Through all of this, I learned that the procedures were not the hardest part. It was the waiting. Waiting for results, for phone calls that don’t come when expected. It’s amazing how seeing the doctor’s phone number come up on my caller id invokes immediate terror. I swear my heart skips a beat every time.
I’m an optimist, but this was hard. I would hope and hope only to be devastated by news I didn’t want to hear. And then I’d have to tell my team that we were still not out of the woods – I hated that.
I’m finally at a point where this last scan revealed no cancer, but, there remains a vulnerable part in my body. I have one scan left to ensure this has not spread to the lymph nodes, but otherwise, I’m cancer free – at least until I go back in six months. I’m learning to keep that anxiety in check – my new mental health counselor has been a Godsend. Yes, I need counseling and I am not ashamed to say that.
I tell you all this because the fear, anguish, anxiety, and sheer terror of the last couple months made my original fear of the colonoscopy look like nothing.
I’ve learned polyps in the colon are very common and if not removed, there is almost certainty that over time, they will turn cancerous. The simple removal of a benign polyp essentially ensures cancer won’t happen.
I implore you not to be afraid and don’t do what I did. Please take care of your health. ASK YOUR DOCTOR ABOUT HAVING A COLONOSCOPY. Get your yearly physicals, do your mammograms, prostate exams, cholesterol checks – whatever screenings your doctor recommends. Just do it.
If you are afraid, call me and I will ease your fears. The prep was a few hours of inconvenience. I had the colonoscopy at 6:30am and was at my desk working by 9:00am that same day.

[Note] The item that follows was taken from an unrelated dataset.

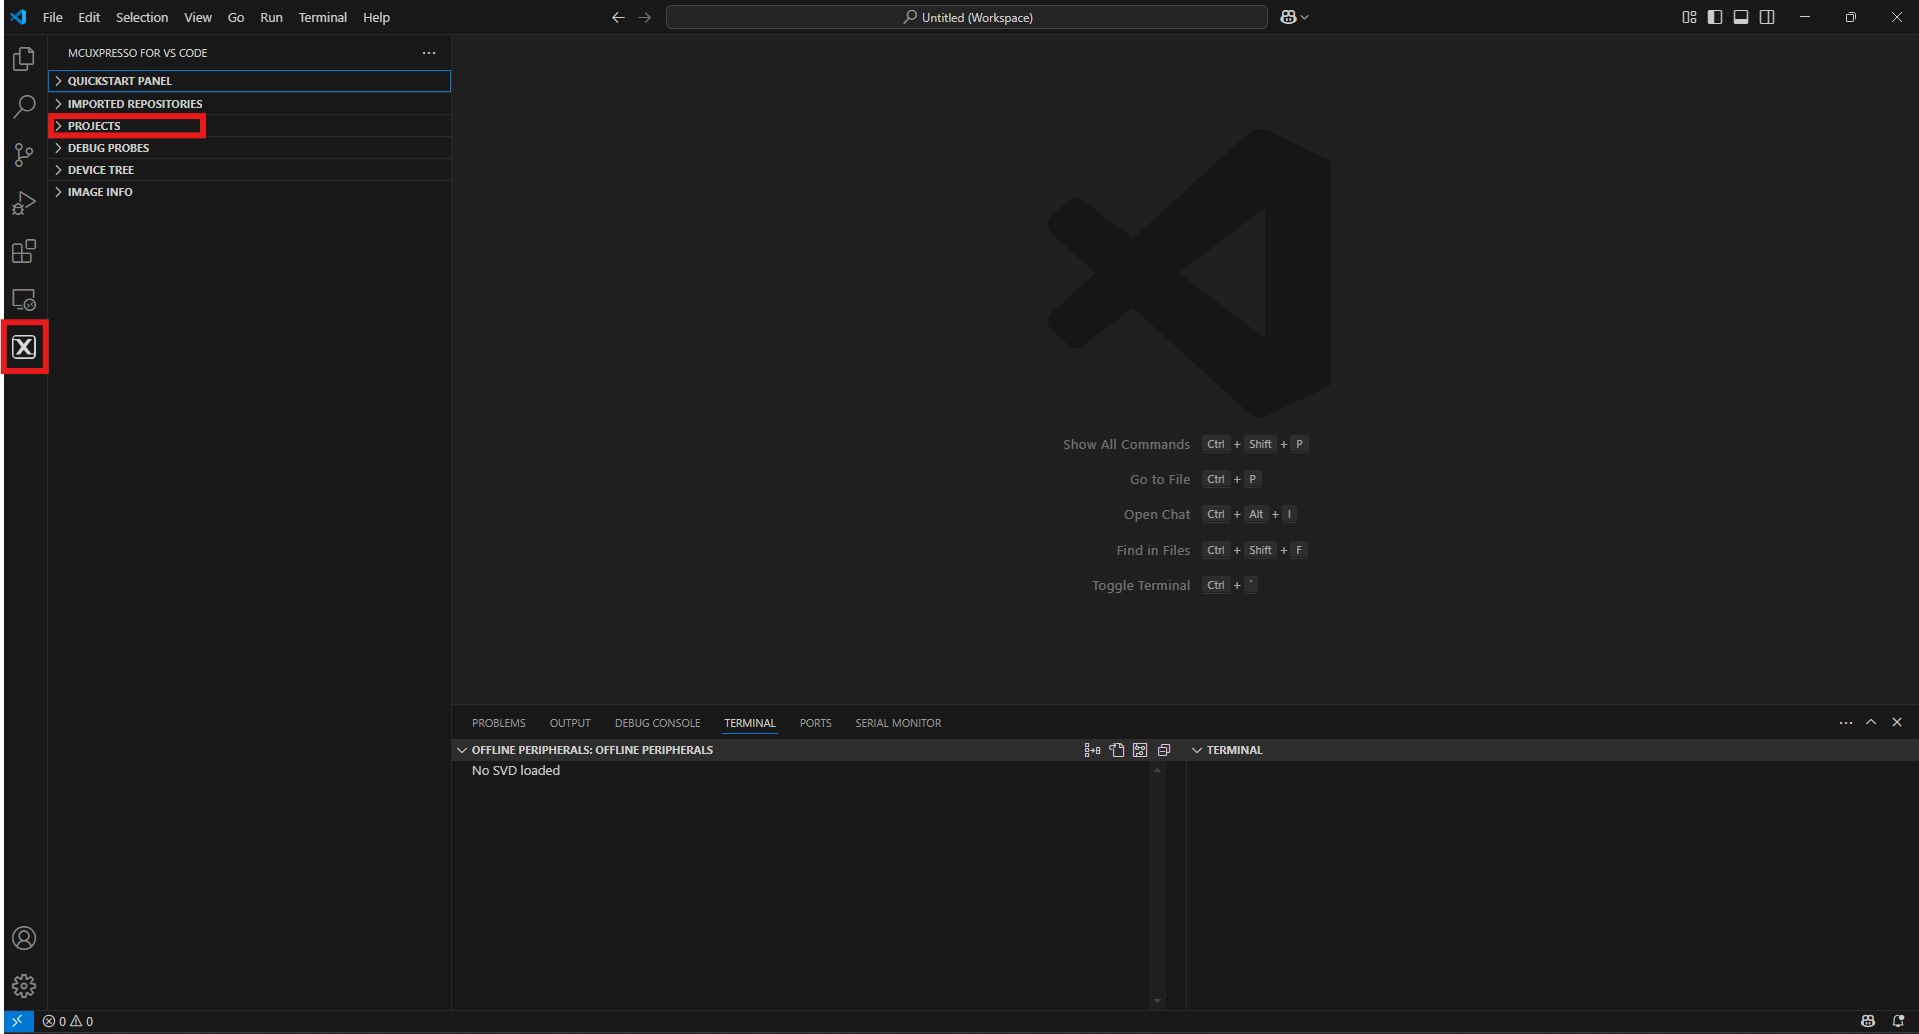Open the MCUXpresso for VS Code sidebar icon
Image resolution: width=1919 pixels, height=1034 pixels.
click(x=24, y=347)
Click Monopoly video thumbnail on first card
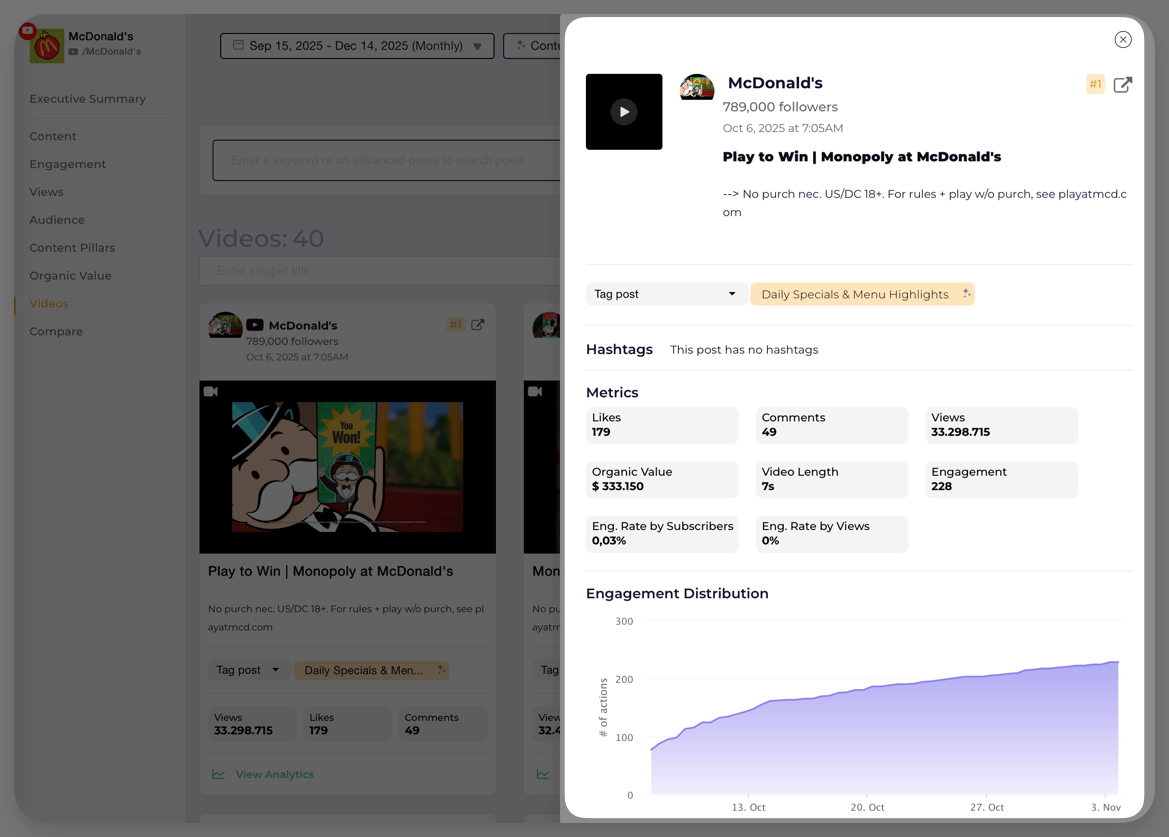The height and width of the screenshot is (837, 1169). 347,466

To Ron, Stefanye, Matt, Konnor, Justin & Wyatt – I’m sorry I put you through this. I’m so beyond thankful for you every day and could not have done this without you by my side. To my warrior team – and you know who you are – your prayers, calls, messages to make me laugh, flowers, positive energy and love helped me more than you will ever know.
Today, I have a new outlook on life. I’ve absolutely changed over the last couple months. I can’t go back, but boy do I wish I had done this differently seven years ago. Please don’t make the same mistake I did. You matter way too much.